* **TRY IT**
An exact transcription of the data below, complete and unaltered, is the expected answer.

[Stored data]
——————————
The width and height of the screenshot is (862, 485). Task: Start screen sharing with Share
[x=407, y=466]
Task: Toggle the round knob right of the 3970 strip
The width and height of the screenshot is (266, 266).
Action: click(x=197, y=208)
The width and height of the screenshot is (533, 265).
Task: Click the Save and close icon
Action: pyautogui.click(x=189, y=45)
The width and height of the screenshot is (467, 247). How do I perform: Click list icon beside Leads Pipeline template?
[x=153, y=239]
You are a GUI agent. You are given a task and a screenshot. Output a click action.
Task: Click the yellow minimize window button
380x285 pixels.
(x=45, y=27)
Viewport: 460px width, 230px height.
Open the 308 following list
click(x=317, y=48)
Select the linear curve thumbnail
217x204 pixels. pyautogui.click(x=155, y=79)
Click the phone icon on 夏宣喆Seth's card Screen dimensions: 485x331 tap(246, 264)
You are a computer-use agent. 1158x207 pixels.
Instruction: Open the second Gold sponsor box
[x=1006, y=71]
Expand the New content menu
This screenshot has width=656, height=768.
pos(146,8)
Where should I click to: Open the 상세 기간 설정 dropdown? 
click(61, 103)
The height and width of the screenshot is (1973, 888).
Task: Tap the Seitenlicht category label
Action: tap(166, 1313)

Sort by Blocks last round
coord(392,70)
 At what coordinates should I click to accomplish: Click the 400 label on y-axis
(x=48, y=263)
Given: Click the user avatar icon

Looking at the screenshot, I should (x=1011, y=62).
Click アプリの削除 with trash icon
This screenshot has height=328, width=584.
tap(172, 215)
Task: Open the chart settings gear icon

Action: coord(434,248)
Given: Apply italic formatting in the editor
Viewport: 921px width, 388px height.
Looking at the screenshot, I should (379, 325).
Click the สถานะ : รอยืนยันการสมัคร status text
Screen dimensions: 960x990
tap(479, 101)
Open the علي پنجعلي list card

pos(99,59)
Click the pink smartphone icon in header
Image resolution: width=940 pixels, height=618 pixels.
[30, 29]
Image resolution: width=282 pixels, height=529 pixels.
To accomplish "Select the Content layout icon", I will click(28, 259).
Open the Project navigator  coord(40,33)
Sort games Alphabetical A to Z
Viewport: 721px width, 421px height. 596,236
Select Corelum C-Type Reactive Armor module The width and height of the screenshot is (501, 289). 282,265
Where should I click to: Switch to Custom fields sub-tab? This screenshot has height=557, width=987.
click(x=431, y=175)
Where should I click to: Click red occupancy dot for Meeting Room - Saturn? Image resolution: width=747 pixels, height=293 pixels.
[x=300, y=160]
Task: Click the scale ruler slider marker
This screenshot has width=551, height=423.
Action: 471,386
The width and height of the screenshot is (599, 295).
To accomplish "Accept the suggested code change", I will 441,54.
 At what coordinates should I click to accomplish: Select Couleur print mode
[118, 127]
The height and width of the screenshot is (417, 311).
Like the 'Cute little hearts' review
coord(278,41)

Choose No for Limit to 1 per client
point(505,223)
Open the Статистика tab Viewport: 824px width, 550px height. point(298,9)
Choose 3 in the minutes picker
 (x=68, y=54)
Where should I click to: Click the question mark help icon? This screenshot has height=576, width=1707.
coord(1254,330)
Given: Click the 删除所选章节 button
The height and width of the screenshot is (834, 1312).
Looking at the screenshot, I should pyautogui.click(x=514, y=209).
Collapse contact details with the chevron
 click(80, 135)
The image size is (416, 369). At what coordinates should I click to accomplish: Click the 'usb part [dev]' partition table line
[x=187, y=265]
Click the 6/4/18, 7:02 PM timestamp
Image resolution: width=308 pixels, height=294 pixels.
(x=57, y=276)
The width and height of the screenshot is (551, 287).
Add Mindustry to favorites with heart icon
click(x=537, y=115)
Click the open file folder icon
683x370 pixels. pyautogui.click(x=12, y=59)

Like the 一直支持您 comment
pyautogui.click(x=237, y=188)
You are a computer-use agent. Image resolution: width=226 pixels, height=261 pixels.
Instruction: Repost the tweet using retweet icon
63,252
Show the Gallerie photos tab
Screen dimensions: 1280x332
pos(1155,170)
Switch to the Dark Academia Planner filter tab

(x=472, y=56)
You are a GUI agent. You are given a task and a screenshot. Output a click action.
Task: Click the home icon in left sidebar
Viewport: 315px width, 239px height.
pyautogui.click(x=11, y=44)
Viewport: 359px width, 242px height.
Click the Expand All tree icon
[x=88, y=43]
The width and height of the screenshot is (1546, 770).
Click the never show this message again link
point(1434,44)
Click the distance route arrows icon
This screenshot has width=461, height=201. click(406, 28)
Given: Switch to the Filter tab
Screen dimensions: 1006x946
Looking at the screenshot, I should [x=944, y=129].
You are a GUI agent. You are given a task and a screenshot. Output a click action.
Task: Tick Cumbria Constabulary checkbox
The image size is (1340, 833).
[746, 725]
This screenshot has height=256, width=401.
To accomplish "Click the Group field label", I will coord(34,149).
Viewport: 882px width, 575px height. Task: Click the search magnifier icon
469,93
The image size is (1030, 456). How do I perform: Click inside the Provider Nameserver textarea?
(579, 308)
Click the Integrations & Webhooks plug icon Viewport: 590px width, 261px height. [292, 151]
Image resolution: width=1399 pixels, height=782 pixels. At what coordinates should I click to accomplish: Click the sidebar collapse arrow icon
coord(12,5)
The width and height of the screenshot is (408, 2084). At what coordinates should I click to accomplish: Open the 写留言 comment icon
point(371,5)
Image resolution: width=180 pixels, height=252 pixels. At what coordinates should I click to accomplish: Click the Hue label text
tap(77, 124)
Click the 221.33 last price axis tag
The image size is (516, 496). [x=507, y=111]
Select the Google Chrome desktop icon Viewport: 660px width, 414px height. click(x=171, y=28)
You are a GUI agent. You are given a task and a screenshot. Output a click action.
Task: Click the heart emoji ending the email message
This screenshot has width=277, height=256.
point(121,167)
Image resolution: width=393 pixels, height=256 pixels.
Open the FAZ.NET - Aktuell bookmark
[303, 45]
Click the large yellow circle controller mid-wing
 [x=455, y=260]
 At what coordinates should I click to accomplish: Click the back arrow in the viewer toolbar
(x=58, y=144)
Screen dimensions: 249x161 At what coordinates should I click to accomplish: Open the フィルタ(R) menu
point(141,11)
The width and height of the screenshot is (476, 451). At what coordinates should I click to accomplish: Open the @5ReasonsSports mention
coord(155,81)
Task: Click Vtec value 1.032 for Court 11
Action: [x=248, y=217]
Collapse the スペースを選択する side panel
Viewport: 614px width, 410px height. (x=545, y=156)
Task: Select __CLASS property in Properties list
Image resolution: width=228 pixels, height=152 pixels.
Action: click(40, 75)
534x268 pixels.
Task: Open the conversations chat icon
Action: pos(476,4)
——————————
* **RESULT BELOW**
The width and height of the screenshot is (862, 485). Task: Start screen sharing with Share
[x=407, y=466]
Task: Toggle the round knob right of the 3970 strip
The width and height of the screenshot is (266, 266).
Action: click(x=197, y=208)
The width and height of the screenshot is (533, 265).
Task: Click the Save and close icon
Action: pyautogui.click(x=189, y=45)
The width and height of the screenshot is (467, 247). How do I perform: Click list icon beside Leads Pipeline template?
[x=153, y=239]
You are a GUI agent. You are given a task and a screenshot. Output a click action.
Task: Click the yellow minimize window button
380x285 pixels.
(x=45, y=27)
Viewport: 460px width, 230px height.
Open the 308 following list
click(x=317, y=48)
Select the linear curve thumbnail
217x204 pixels. pyautogui.click(x=155, y=79)
Click the phone icon on 夏宣喆Seth's card Screen dimensions: 485x331 tap(246, 264)
You are a computer-use agent. 1158x207 pixels.
Instruction: Open the second Gold sponsor box
[x=1006, y=71]
Expand the New content menu
This screenshot has width=656, height=768.
pos(146,8)
Where should I click to: Open the 상세 기간 설정 dropdown? 
click(61, 103)
The height and width of the screenshot is (1973, 888).
Task: Tap the Seitenlicht category label
Action: tap(166, 1313)

Sort by Blocks last round
coord(392,70)
 At what coordinates should I click to accomplish: Click the 400 label on y-axis
(x=48, y=263)
Given: Click the user avatar icon

Looking at the screenshot, I should (x=1011, y=62).
Click アプリの削除 with trash icon
This screenshot has height=328, width=584.
tap(172, 215)
Task: Open the chart settings gear icon

Action: coord(434,248)
Given: Apply italic formatting in the editor
Viewport: 921px width, 388px height.
Looking at the screenshot, I should (379, 325).
Click the สถานะ : รอยืนยันการสมัคร status text
Screen dimensions: 960x990
tap(479, 101)
Open the علي پنجعلي list card

pos(99,59)
Click the pink smartphone icon in header
Image resolution: width=940 pixels, height=618 pixels.
[30, 29]
Image resolution: width=282 pixels, height=529 pixels.
To accomplish "Select the Content layout icon", I will click(28, 259).
Open the Project navigator  coord(40,33)
Sort games Alphabetical A to Z
Viewport: 721px width, 421px height. 596,236
Select Corelum C-Type Reactive Armor module The width and height of the screenshot is (501, 289). 282,265
Where should I click to: Switch to Custom fields sub-tab? This screenshot has height=557, width=987.
click(x=431, y=175)
Where should I click to: Click red occupancy dot for Meeting Room - Saturn? Image resolution: width=747 pixels, height=293 pixels.
[x=300, y=160]
Task: Click the scale ruler slider marker
This screenshot has width=551, height=423.
Action: 471,386
The width and height of the screenshot is (599, 295).
To accomplish "Accept the suggested code change", I will 441,54.
 At what coordinates should I click to accomplish: Select Couleur print mode
[118, 127]
The height and width of the screenshot is (417, 311).
Like the 'Cute little hearts' review
coord(278,41)

Choose No for Limit to 1 per client
point(505,223)
Open the Статистика tab Viewport: 824px width, 550px height. point(298,9)
Choose 3 in the minutes picker
 (x=68, y=54)
Where should I click to: Click the question mark help icon? This screenshot has height=576, width=1707.
coord(1254,330)
Given: Click the 删除所选章节 button
The height and width of the screenshot is (834, 1312).
Looking at the screenshot, I should pyautogui.click(x=514, y=209).
Collapse contact details with the chevron
 click(80, 135)
The image size is (416, 369). At what coordinates should I click to accomplish: Click the 'usb part [dev]' partition table line
[x=187, y=265]
Click the 6/4/18, 7:02 PM timestamp
Image resolution: width=308 pixels, height=294 pixels.
(x=57, y=276)
The width and height of the screenshot is (551, 287).
Add Mindustry to favorites with heart icon
click(x=537, y=115)
Click the open file folder icon
683x370 pixels. pyautogui.click(x=12, y=59)

Like the 一直支持您 comment
pyautogui.click(x=237, y=188)
You are a computer-use agent. Image resolution: width=226 pixels, height=261 pixels.
Instruction: Repost the tweet using retweet icon
63,252
Show the Gallerie photos tab
Screen dimensions: 1280x332
pos(1155,170)
Switch to the Dark Academia Planner filter tab

(x=472, y=56)
You are a GUI agent. You are given a task and a screenshot. Output a click action.
Task: Click the home icon in left sidebar
Viewport: 315px width, 239px height.
pyautogui.click(x=11, y=44)
Viewport: 359px width, 242px height.
Click the Expand All tree icon
[x=88, y=43]
The width and height of the screenshot is (1546, 770).
Click the never show this message again link
point(1434,44)
Click the distance route arrows icon
This screenshot has width=461, height=201. click(406, 28)
Given: Switch to the Filter tab
Screen dimensions: 1006x946
Looking at the screenshot, I should [x=944, y=129].
You are a GUI agent. You are given a task and a screenshot. Output a click action.
Task: Tick Cumbria Constabulary checkbox
The image size is (1340, 833).
[746, 725]
This screenshot has height=256, width=401.
To accomplish "Click the Group field label", I will coord(34,149).
Viewport: 882px width, 575px height. Task: Click the search magnifier icon
469,93
The image size is (1030, 456). How do I perform: Click inside the Provider Nameserver textarea?
(579, 308)
Click the Integrations & Webhooks plug icon Viewport: 590px width, 261px height. [292, 151]
Image resolution: width=1399 pixels, height=782 pixels. At what coordinates should I click to accomplish: Click the sidebar collapse arrow icon
coord(12,5)
The width and height of the screenshot is (408, 2084). At what coordinates should I click to accomplish: Open the 写留言 comment icon
point(371,5)
Image resolution: width=180 pixels, height=252 pixels. At what coordinates should I click to accomplish: Click the Hue label text
tap(77, 124)
Click the 221.33 last price axis tag
The image size is (516, 496). [x=507, y=111]
Select the Google Chrome desktop icon Viewport: 660px width, 414px height. click(x=171, y=28)
You are a GUI agent. You are given a task and a screenshot. Output a click action.
Task: Click the heart emoji ending the email message
This screenshot has width=277, height=256.
point(121,167)
Image resolution: width=393 pixels, height=256 pixels.
Open the FAZ.NET - Aktuell bookmark
[303, 45]
Click the large yellow circle controller mid-wing
 [x=455, y=260]
 At what coordinates should I click to accomplish: Click the back arrow in the viewer toolbar
(x=58, y=144)
Screen dimensions: 249x161 At what coordinates should I click to accomplish: Open the フィルタ(R) menu
point(141,11)
The width and height of the screenshot is (476, 451). At what coordinates should I click to accomplish: Open the @5ReasonsSports mention
coord(155,81)
Task: Click Vtec value 1.032 for Court 11
Action: [x=248, y=217]
Collapse the スペースを選択する side panel
Viewport: 614px width, 410px height. (x=545, y=156)
Task: Select __CLASS property in Properties list
Image resolution: width=228 pixels, height=152 pixels.
Action: click(40, 75)
534x268 pixels.
Task: Open the conversations chat icon
Action: pos(476,4)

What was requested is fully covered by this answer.